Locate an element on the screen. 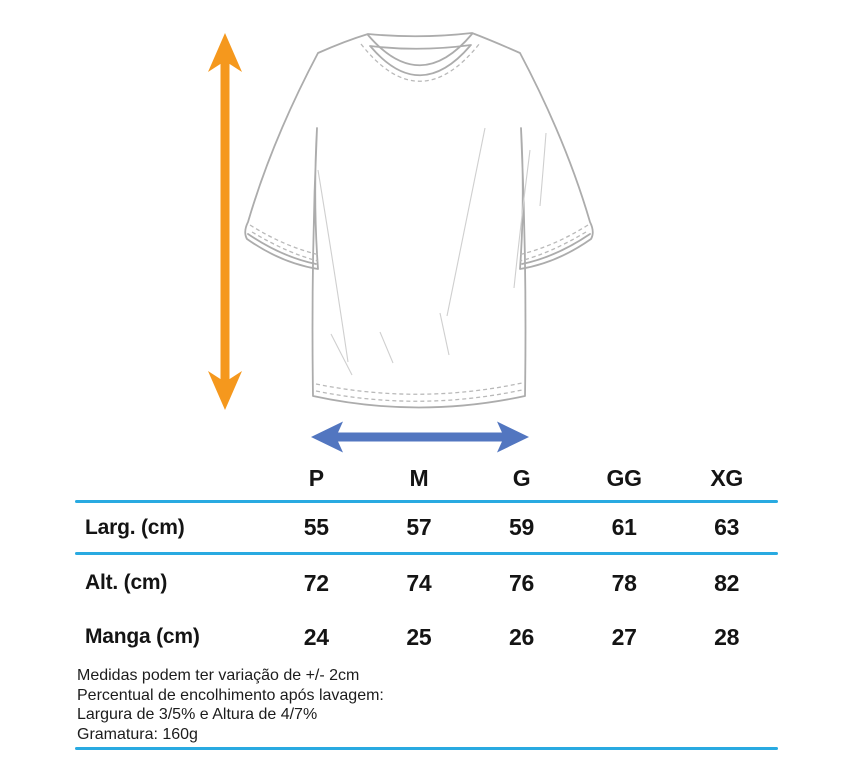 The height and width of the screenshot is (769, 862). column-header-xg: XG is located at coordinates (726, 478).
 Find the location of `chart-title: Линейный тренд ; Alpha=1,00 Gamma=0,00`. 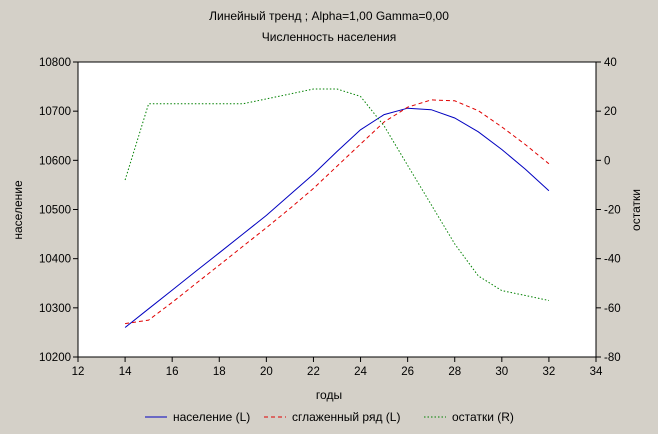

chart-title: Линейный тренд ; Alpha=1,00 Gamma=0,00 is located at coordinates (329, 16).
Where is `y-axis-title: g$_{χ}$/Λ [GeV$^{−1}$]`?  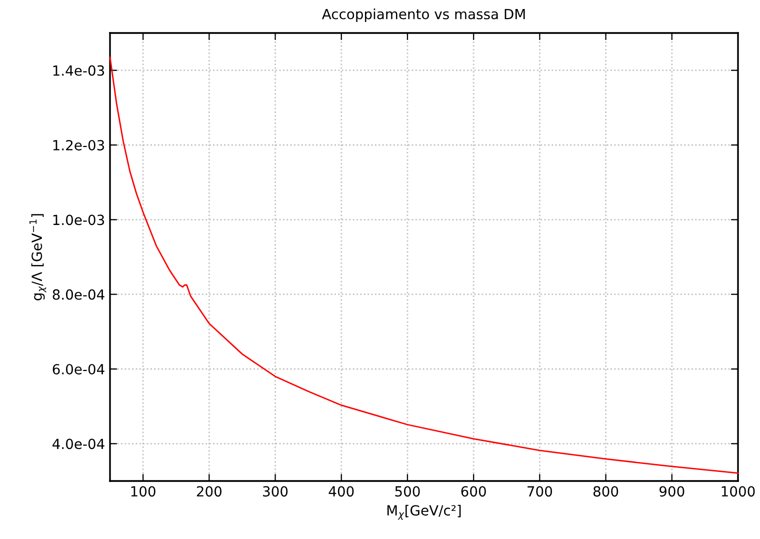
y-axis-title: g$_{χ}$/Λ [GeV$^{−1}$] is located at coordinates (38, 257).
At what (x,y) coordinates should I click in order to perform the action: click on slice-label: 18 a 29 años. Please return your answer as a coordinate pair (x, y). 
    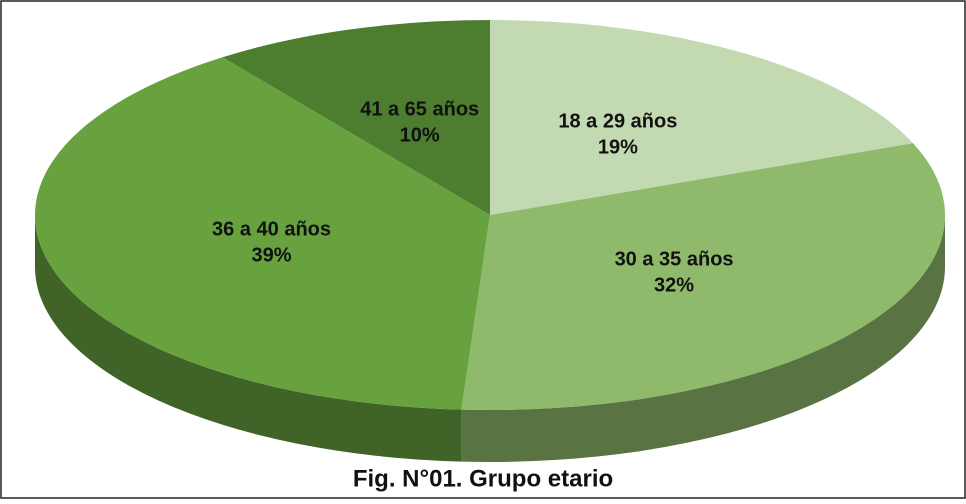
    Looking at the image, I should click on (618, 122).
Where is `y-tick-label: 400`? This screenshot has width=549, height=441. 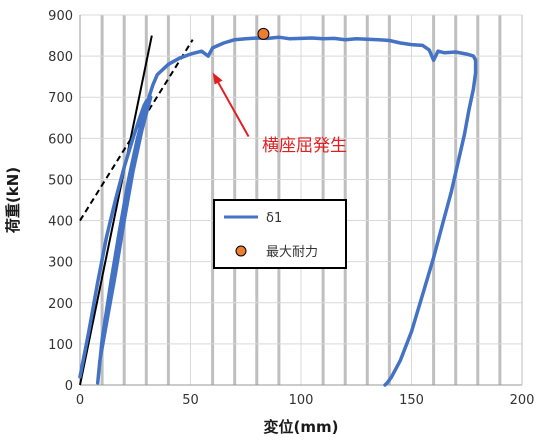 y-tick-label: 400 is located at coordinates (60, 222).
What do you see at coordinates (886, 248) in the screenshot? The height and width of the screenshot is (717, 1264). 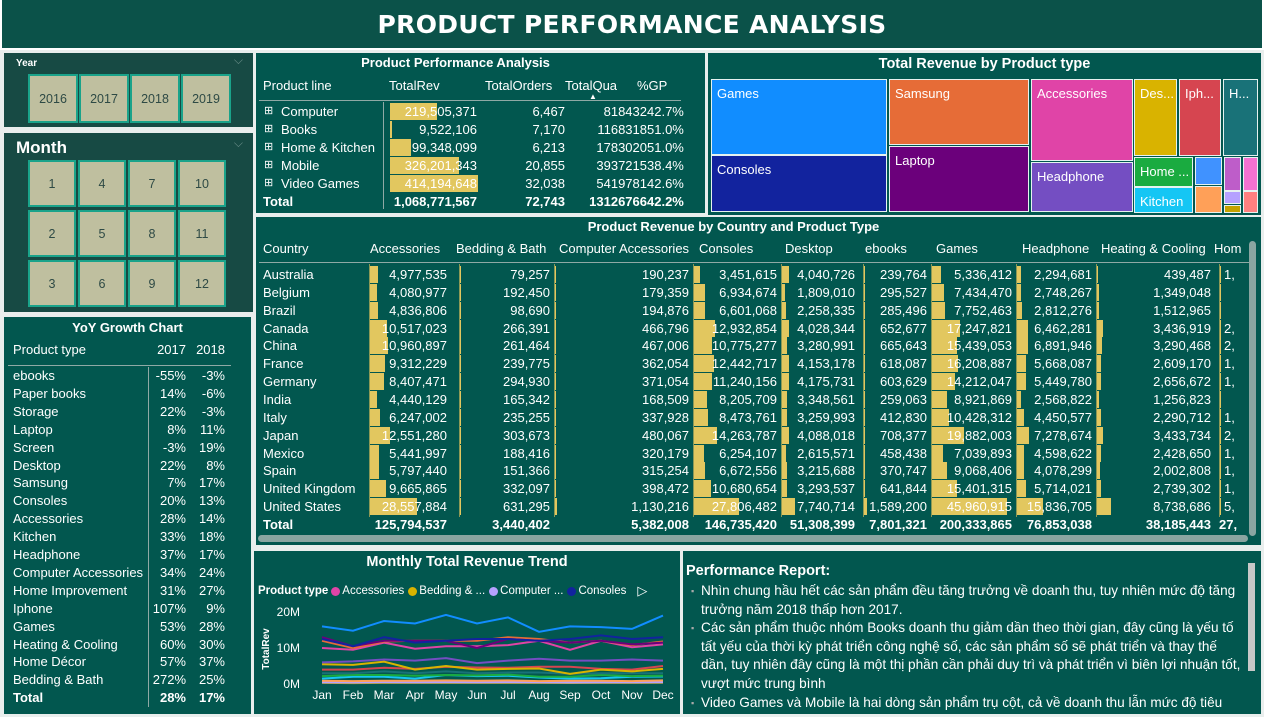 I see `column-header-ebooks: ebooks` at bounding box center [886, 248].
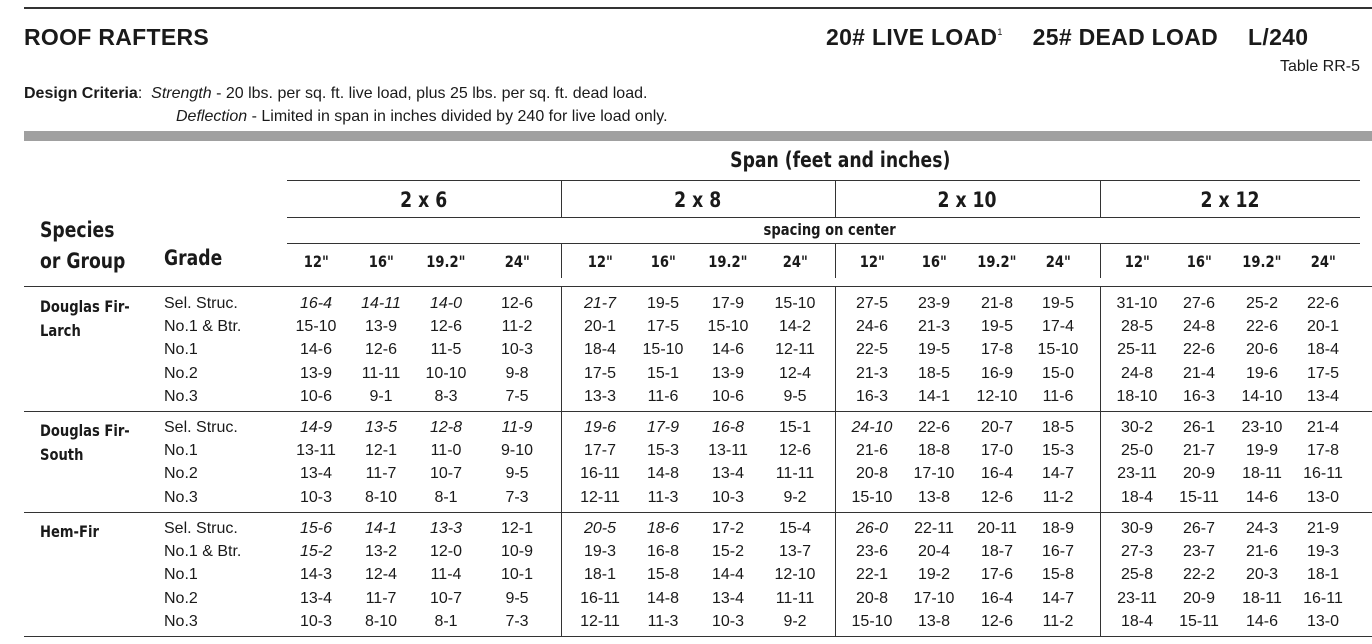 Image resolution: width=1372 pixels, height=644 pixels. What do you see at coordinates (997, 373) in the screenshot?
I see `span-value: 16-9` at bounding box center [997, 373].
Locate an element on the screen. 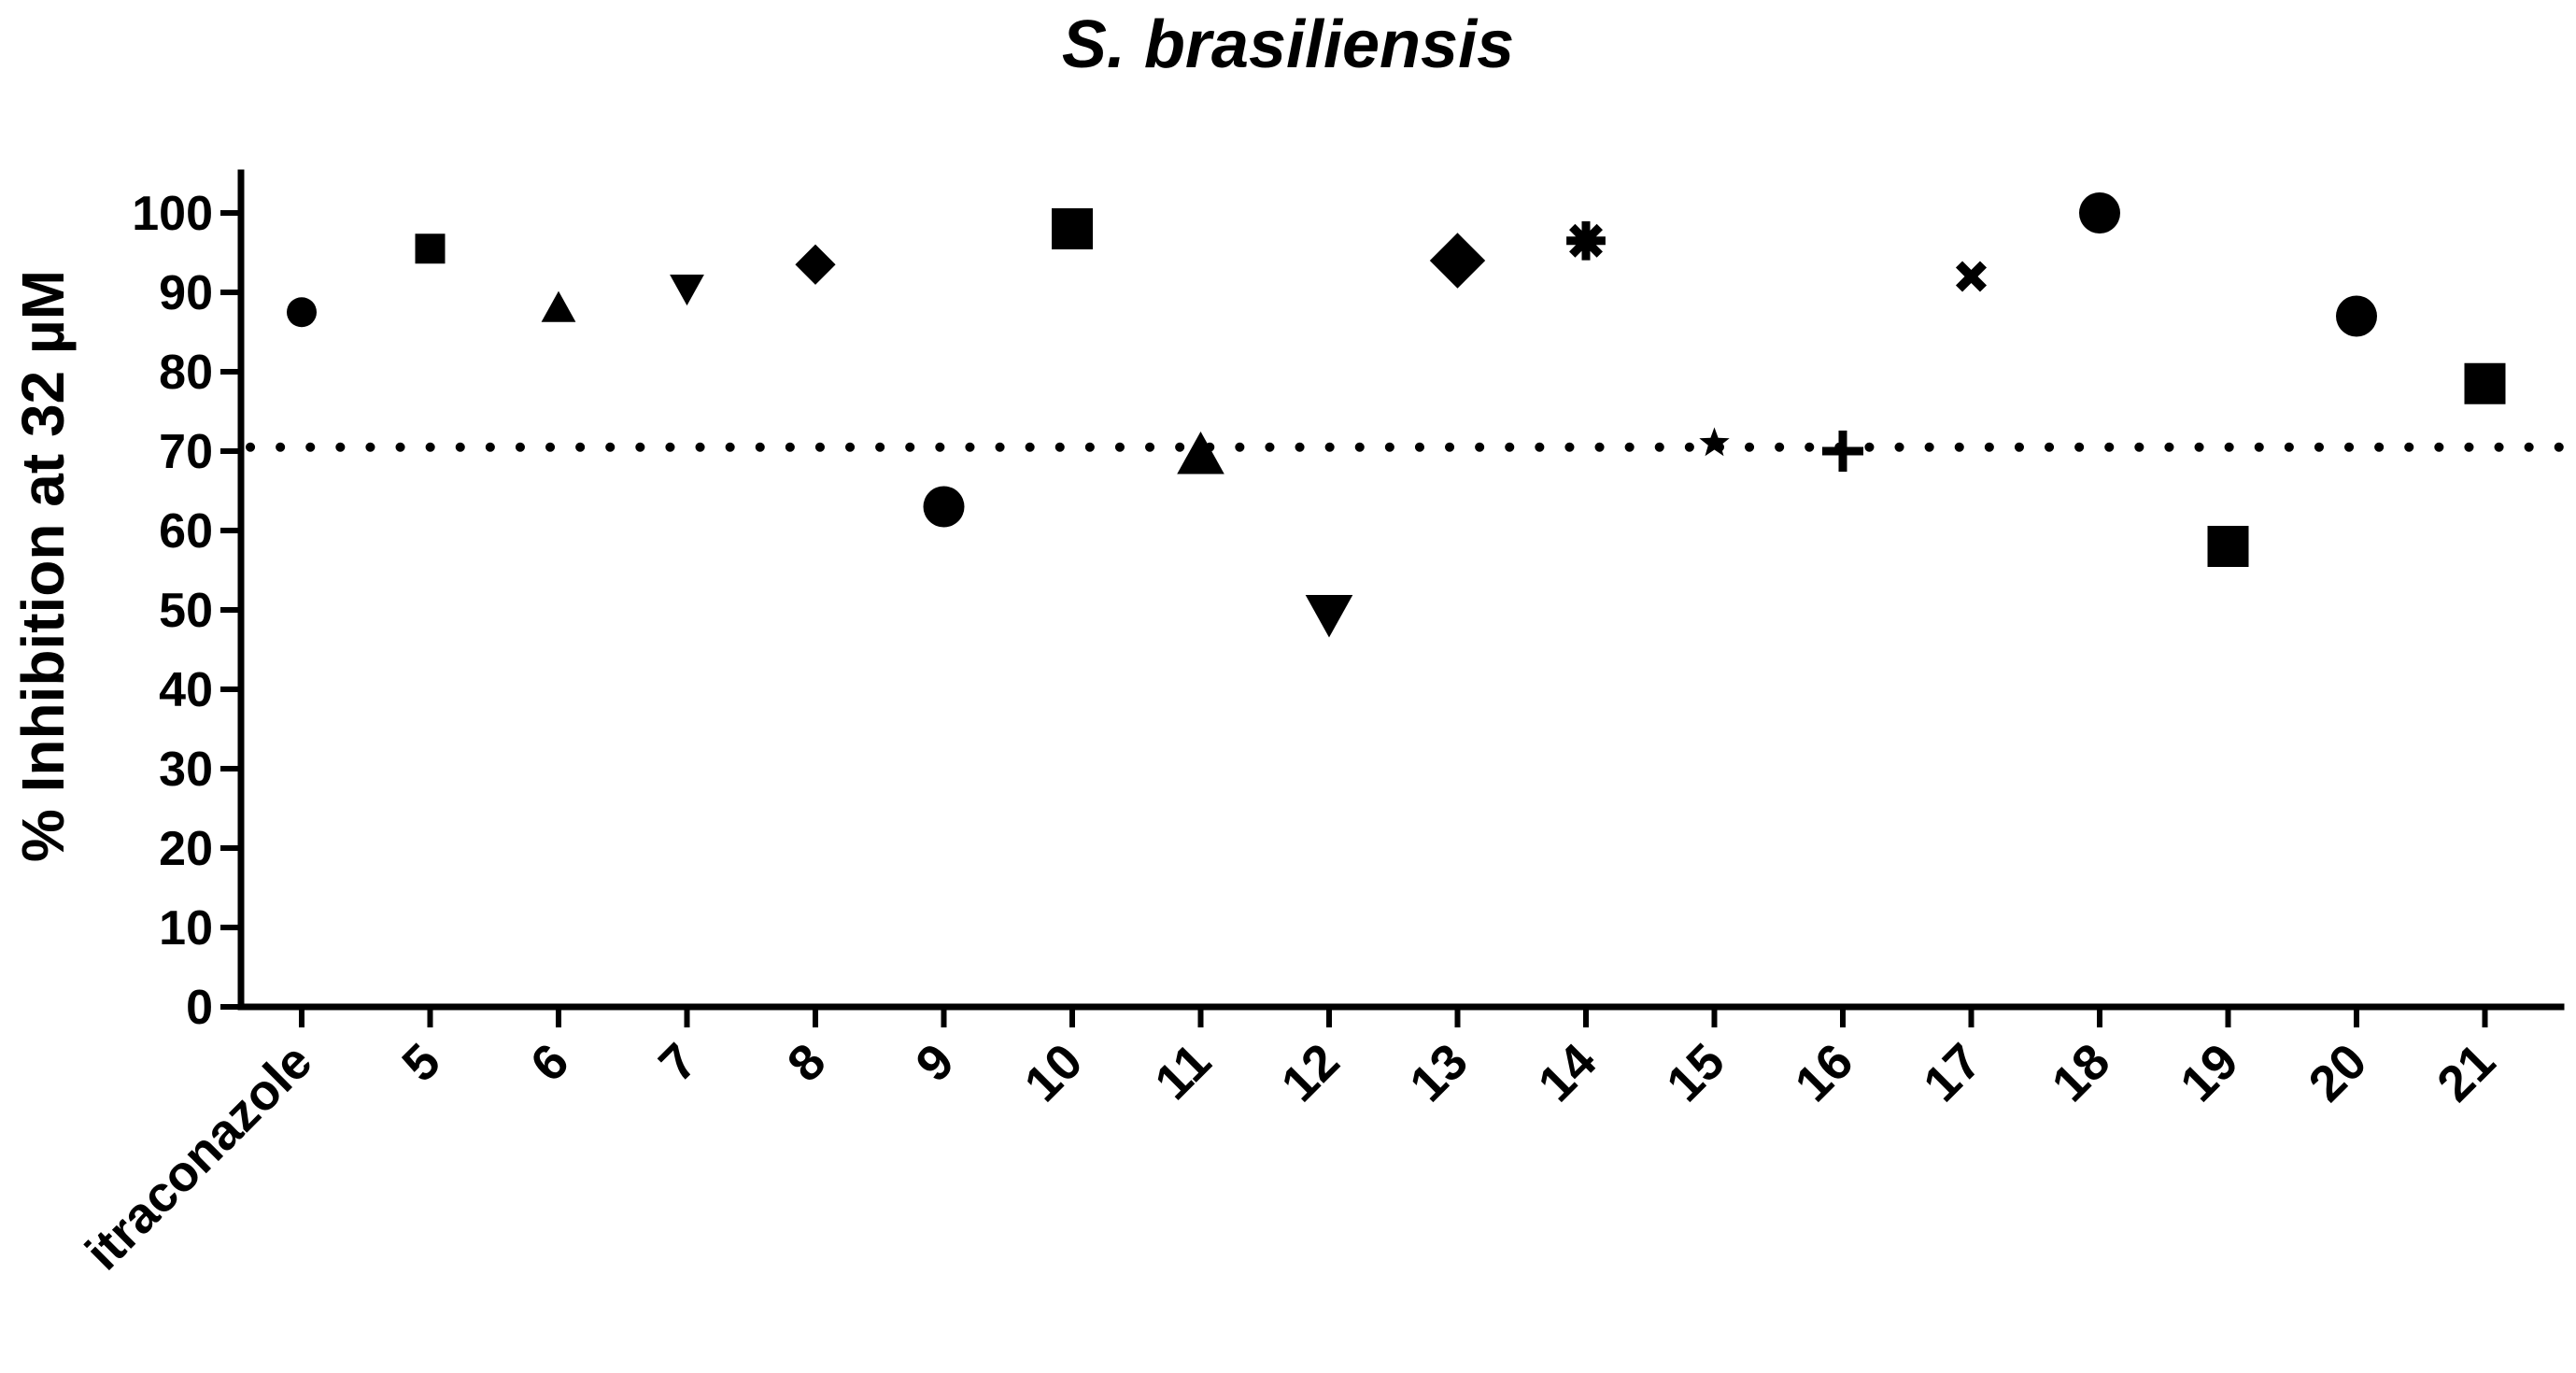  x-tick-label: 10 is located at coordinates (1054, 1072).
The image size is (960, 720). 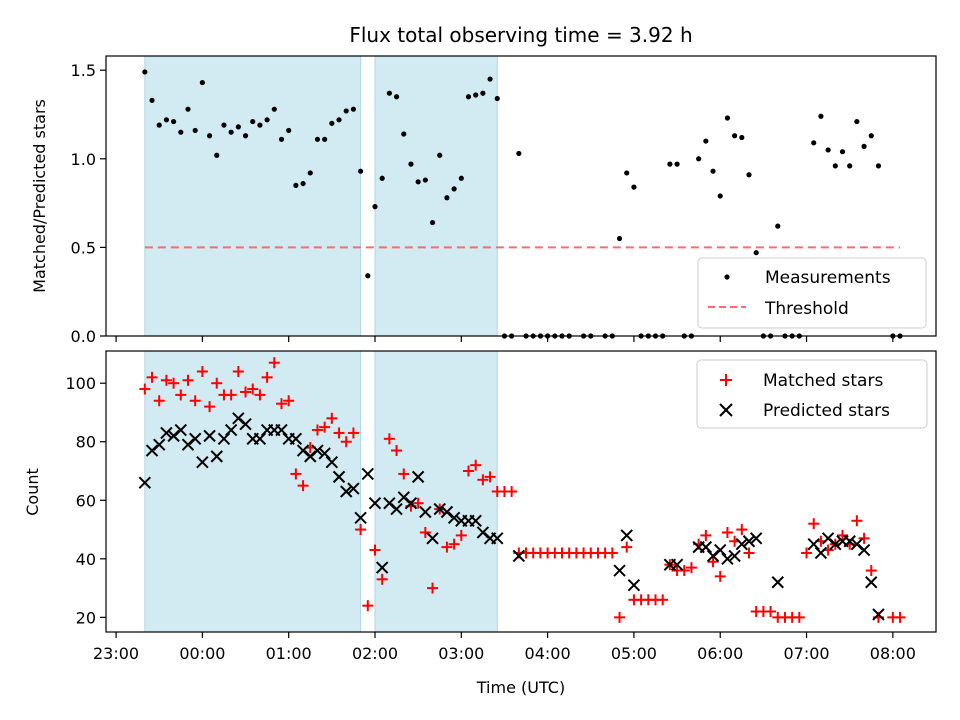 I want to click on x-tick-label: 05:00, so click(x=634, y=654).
● ● ● ●
Please copy out the records above, word for word, from the line containing "Find the location" through the line containing "coordinates (38, 257).", including both of those lines, and leave the pictures out.

 Find the location of `chart-title: Линейный тренд ; Alpha=1,00 Gamma=0,00`. 

chart-title: Линейный тренд ; Alpha=1,00 Gamma=0,00 is located at coordinates (329, 16).
Where is `y-axis-title: g$_{χ}$/Λ [GeV$^{−1}$]`?  
y-axis-title: g$_{χ}$/Λ [GeV$^{−1}$] is located at coordinates (38, 257).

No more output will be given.